Though less common, the disease is often far along once it’s discovered. This is what experts want you to know.
Breast cancer is a condition that’s usually associated with those who are women. The disease occurs in more than 280,000 women in the United States each year and is the topic of study at many research hospitals.
But it’s an oft-overlooked topic when it comes to males, who also can get breast cancer — though it occurs at a much lower rate.
There are roughly 2,000 cases of male breast cancer each year, according to Dr. Kathryn Ruddy, a breast oncologist at Mayo Clinic Comprehensive Cancer Center in Minnesota. That’s a fraction of the occurrence in women, but is still a significant amount.
For a few reasons, breast cancer in men is often diagnosed at a later stage than it is in women.
“Male breast cancer tends to be more aggressive and locally advanced at diagnosis, compared to female breast cancer,” said Dr. Nour Abuhadra, a breast medical oncologist at Memorial Sloan Kettering in New York.
“I think some of that may in part be due to screening mechanisms we have in place for female breast cancer, where that doesn’t really exist for male breast cancer,” Abuhadra added, referring to tests like mammograms, which women get every year or every other year starting at about 40.
Plus, since breast cancer in men is a rare diagnosis, it’s not front of mind for most people — and many males don’t even know they can physically develop breast cancer. Additionally, there’s a stigma associated with the phrase “breast cancer” — even though there should be no embarrassment with this diagnosis.
All of this means it’s crucial that those who are men are aware of the signs of breast cancer and know if they have any risk factors. Here, experts share the warning signs of male breast cancer and what to know about the disease.
A lump could be a sign of breast cancer.
A new mass in the chest area is a common sign of breast cancer, Ruddy said. This can feel like a small, pea-sized lump and is often the sign that leads to a cancer diagnosis in men.
“Really, breast cancers [in men] aren’t diagnosed until they’re clinically evident, meaning until they create a mass that’s actually palpable to the man or to his doctor,” Ruddy said.
Nipple and skin changes are cause for concern, too.
Nipple retraction, when your nipple suddenly becomes inverted, is a concerning sign of male breast cancer, Abuhadra said.
In fact, any nipple changes should be brought up to your doctor, she added, and so should any dimpling of the skin.
All in all, any changes to the skin in your chest area should be a red flag.

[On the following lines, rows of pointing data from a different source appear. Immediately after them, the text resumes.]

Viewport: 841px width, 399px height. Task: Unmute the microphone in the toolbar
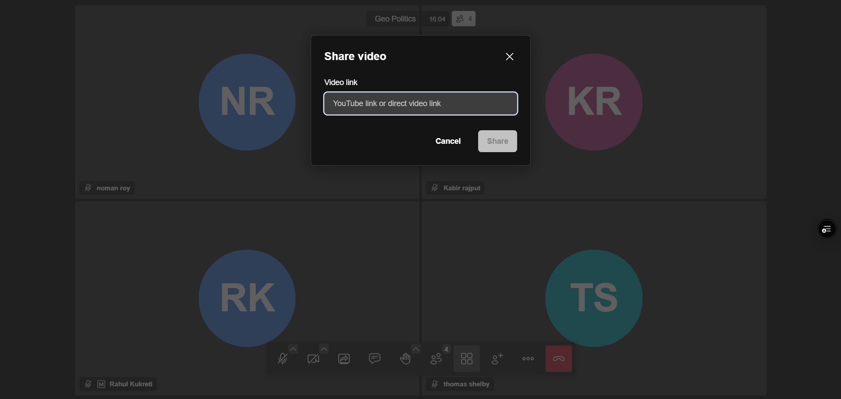coord(283,359)
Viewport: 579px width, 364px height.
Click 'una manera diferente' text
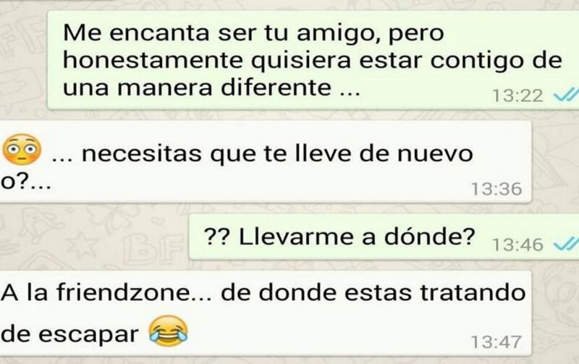click(x=197, y=88)
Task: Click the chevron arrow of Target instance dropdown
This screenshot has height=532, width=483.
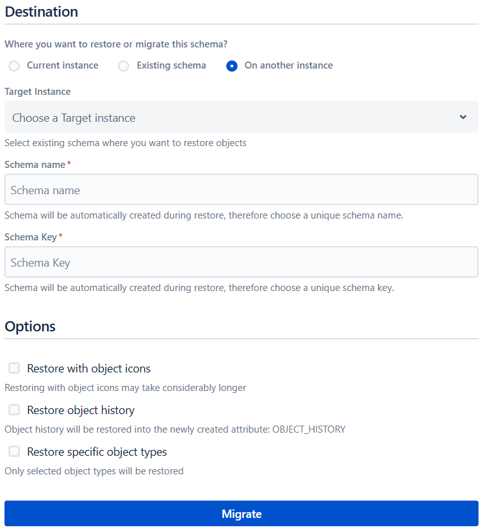Action: 463,117

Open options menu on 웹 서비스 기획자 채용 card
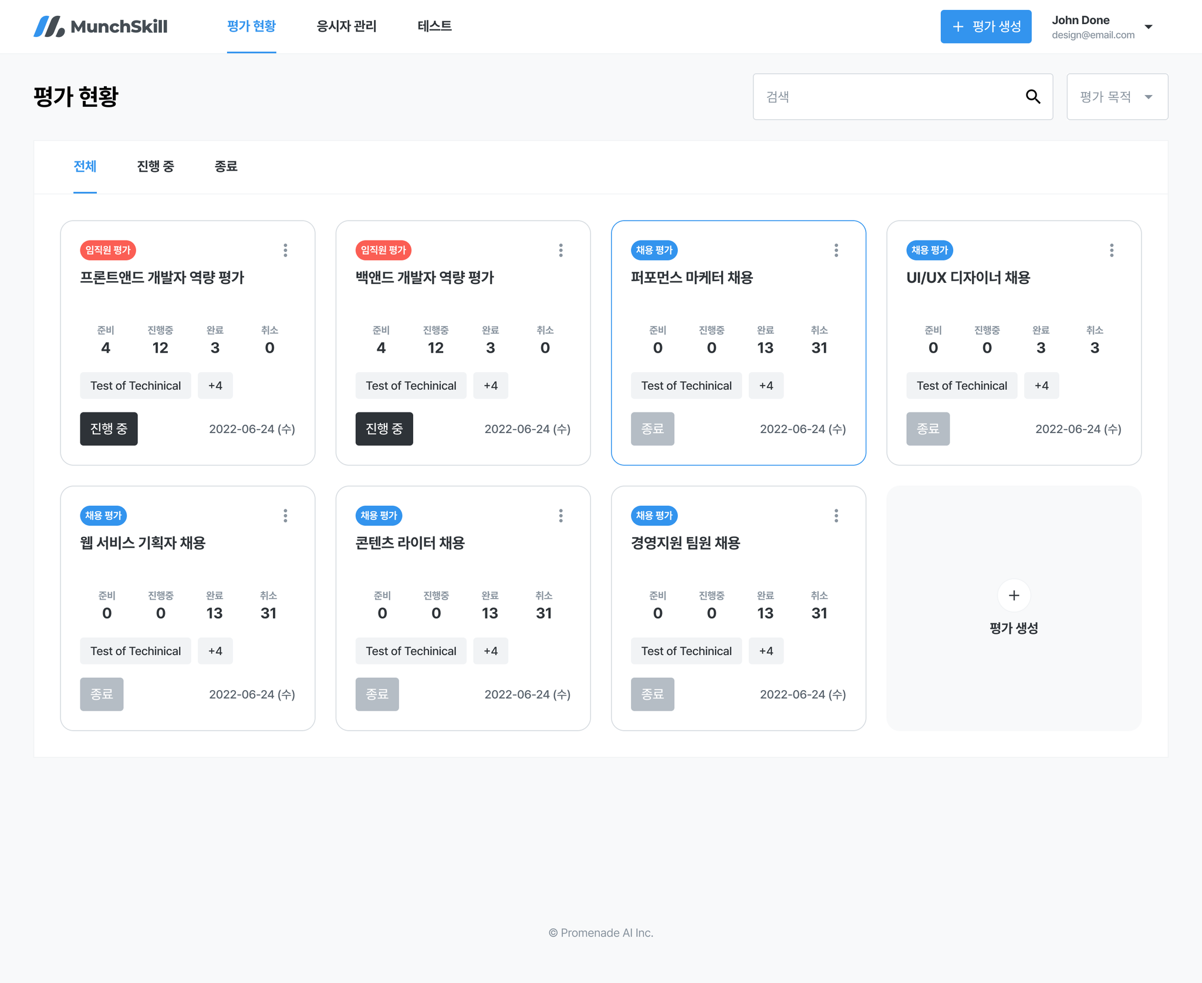(285, 516)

At the point when you’re noticing lumps or skin changes, the cancer is likely already quite advanced, Abuhadra noted. Unfortunately, a consequence of the rarity of this disease is that there is a lack of recognition and lack of awareness when symptoms do occur, she added.
Breast cancer is more common in Black men and in older men.
There are certain risk factors you should keep in mind when monitoring yourself for breast cancer.
According to Abuhadra, Black men are more likely to develop breast cancer than other groups. A 2019 study in the journal JNCI Cancer Spectrum found that breast cancer was 52% higher in Black men than in white men.
It’s also more likely for breast cancer to appear in older men, Abuhadra said. The risk of male breast cancer increases in their 50s, 60s and 70s. In women, breast cancer peaks in their 50s.
Certain gene mutations put you at higher risk, too.
“Both BRCA1 and BRCA2 are genes that when mutated can predispose to breast cancer,” Ruddy said. This is true no matter a person’s gender. In males, BRCA2 particularly is related to a higher chance of breast cancer.
“A man who either knows he himself carries a BRCA mutation or even somebody who knows he has family members who have a BRCA mutation [but has not been tested himself] should speak to his doctor about this,” Ruddy said.
And if you are unsure whether you have a family history of this gene mutation, just knowing your family history of cancer is important. Abuhadra noted that an extensive family history of breast cancer, whether in men or women, is reason enough to be on high alert.
Additionally, past history of cancer and prior radiation exposure put men at higher risk, Abuhadra noted.
Men in any of these situations should keep a close eye on their breast tissue and regularly check for any changes in their chest.
Use of estrogen also puts folks at higher risk.
People who use estrogen for any kind of medical treatment or procedure are at a higher risk of developing breast cancer, according to Abuhadra.
This can be true for transgender women who are undergoing gender affirmation procedures, and for people undergoing hormone treatments for certain medical conditions, she said. It’s likely that people undergoing these kinds of treatments have been made aware of the increased risk by a medical professional.
If you notice any of these signs or consider yourself high risk, contact your doctor.
If you notice any of these changes or are worried you’re at high risk of developing breast cancer, it’s important not to dismiss your concerns. The first thing you should do is get in contact with your doctor.
Your doctor will be able to set up tests or a treatment plan to help you get the care you need.